Fremantle
"Fremantle es la ciudad que Perth mantiene a distancia y secretamente prefiere."
Fremantle existe en una relación ligeramente antagónica con Perth, veinte kilómetros al norte, de la manera en que los pueblos portuarios suelen existir en relación con la capital que creció después de ellos. Fremantle se fundó primero. Siempre fue el lugar de trabajo, el punto de llegada, la ubicación de la prisión y del mercado de pescado y de las cafeterías de los pescadores italianos que llevan operando desde que la migración de posguerra trajo familias sicilianas y calabresas al puerto. Perth se quedó con las torres de cristal y las vistas al río. Fremantle se quedó con el carácter, y Fremantle está razonablemente cómodo con este arreglo.
La arquitectura y la prisión
La piedra caliza que salió de las obras del puerto en el siglo XIX fue directamente a la construcción de Fremantle, que es por eso que la ciudad no se parece a ninguna otra ciudad australiana de su escala — edificios de color crema cálido con ventanas arqueadas y herrería decorativa, grandiosidad cívica victoriana en un clima que no debería permitirla, todo ello blanqueado ligeramente por un siglo de sol hasta alcanzar un color que funciona perfectamente contra el azul del océano Índico.
La Prisión de Fremantle funcionó de 1855 a 1991 y es ahora Patrimonio de la Humanidad de la UNESCO y el tipo de atracción turística que realmente vale la pena. Las visitas con antorchas después del anochecer, cuando los bloques de celdas están iluminados solo por faroles y el guía te cuenta los cuarenta y cuatro ejecuciones que tuvieron lugar en el recinto, son genuinamente inquietantes. De buena manera. Hice el tour histórico diurno y me fui con el peso de información específica — la tortura del agua, las celdas de confinamiento solitario, los intentos de fuga que fracasaron y el que no — que los museos de prisiones suelen aplanar en abstracción. Aquí permaneció concreto.
El cappuccino strip
South Terrace es el cappuccino strip, una franja de cafés con mesas al exterior que rastrea su identidad actual hasta los años ochenta pero su cultura del café hasta los cincuenta, cuando los inmigrantes italianos abrieron locales que cerraban tarde y servían espresso en tazas de verdad. La fórmula no ha cambiado mucho. El café es fuerte. Los asientos se derraman sobre la acera. La gente se queda mucho tiempo ante tazas muy pequeñas y no parece ni apresurada ni particularmente propositiva.
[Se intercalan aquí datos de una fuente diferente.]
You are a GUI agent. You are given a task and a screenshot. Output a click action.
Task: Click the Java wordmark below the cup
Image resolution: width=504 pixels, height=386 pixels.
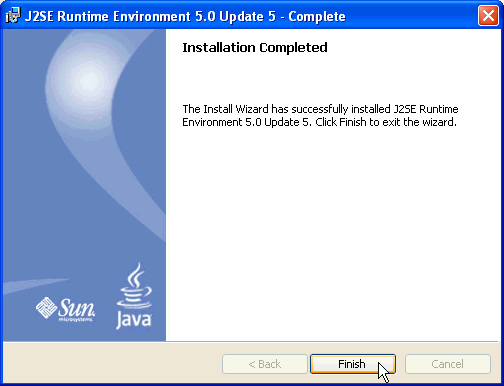point(134,320)
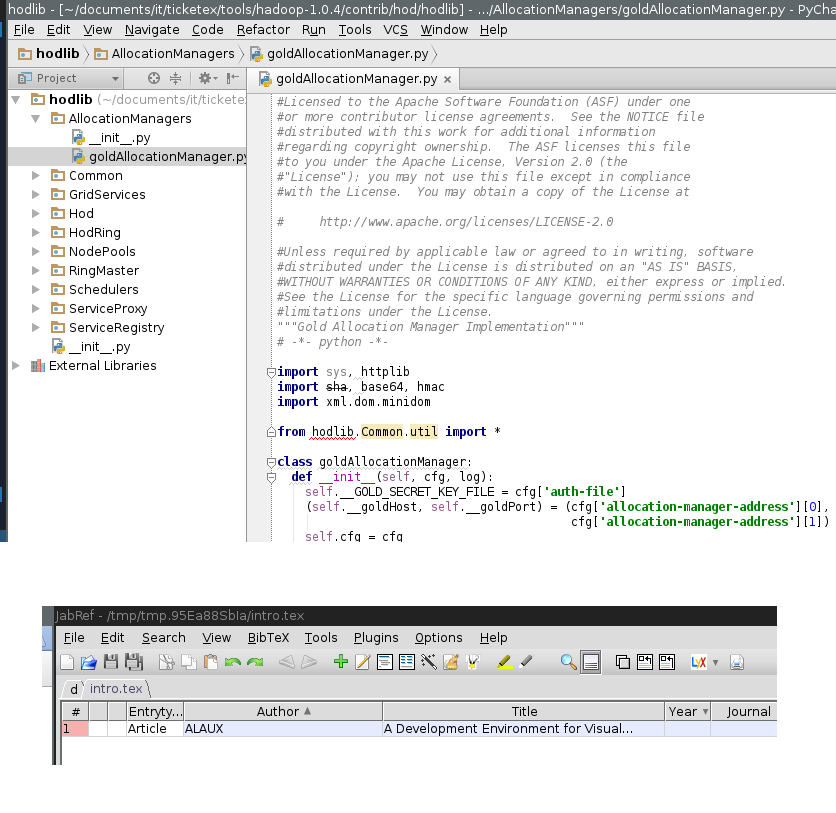This screenshot has width=836, height=813.
Task: Collapse the AllocationManagers folder
Action: 36,119
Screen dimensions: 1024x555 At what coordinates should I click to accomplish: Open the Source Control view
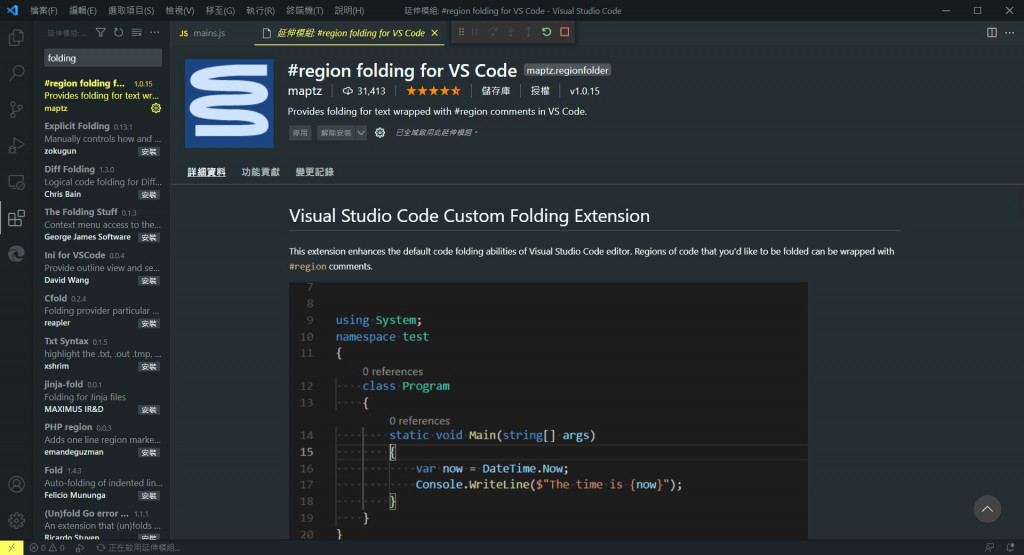click(x=16, y=109)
Tomé tres cafés en dos horas en distintos establecimientos comparando acidez, y Lia amenazó con irse sola al mercado.
El Fremantle Markets es un edificio de época victoriana lleno los fines de semana de puestos que venden productos locales, libros de segunda mano, artesanía y todo el rango de cosas que los visitantes del mercado realmente quieren (comida, el tipo de basura buena) junto a las cosas que los mercados suelen tener en exceso (sillas de masaje, llaveros turísticos). La sección de productos es la razón para llegar temprano — aceite de oliva del suroeste, queso artesanal, fruta fresca del Valle del Swan.
El puerto de los barcos pesqueros
El puerto de trabajo está bajo la ciudad principal y es donde la flota pesquera real atraca junto a restaurantes que llevan décadas cumpliendo la misma función — pescado fresco, preparación sencilla, raciones abundantes. Las freidurías tienen largas colas los fines de semana y la espera vale la pena. Barramundi a la plancha, gambas frescas de barcos locales, el particular cangrejo manna azul de Australia Occidental al vapor servido con un bol de mantequilla — comer aquí tiene el placer específico de comer exactamente lo que eres donde estás en lugar de lo que ha sido importado y mejorado.
Cómo llegar desde Perth
El tren de Fremantle desde la Estación Central de Perth es uno de los trayectos en tren cortos más agradables de Australia: discurre a lo largo del río antes de girar hacia el sur en dirección a la costa, y en una tarde despejada el agua al oeste capta el sol y todo el recorrido parece un prólogo gentil. El tren tarda unos treinta minutos y te deja a cinco minutos a pie de todo lo que merece la pena ver.
Cuándo ir: Todo el año — Fremantle es una ciudad, no un destino de playa, y sus mercados, restaurantes y arquitectura no requieren sol. De octubre a abril es lo más cálido y las mesas al exterior están en pleno uso. El Festival de Perth (febrero) lleva eventos a los recintos de Fremantle. El Festival de Artes Callejeras de Fremantle en abril se apodera del centro de la ciudad.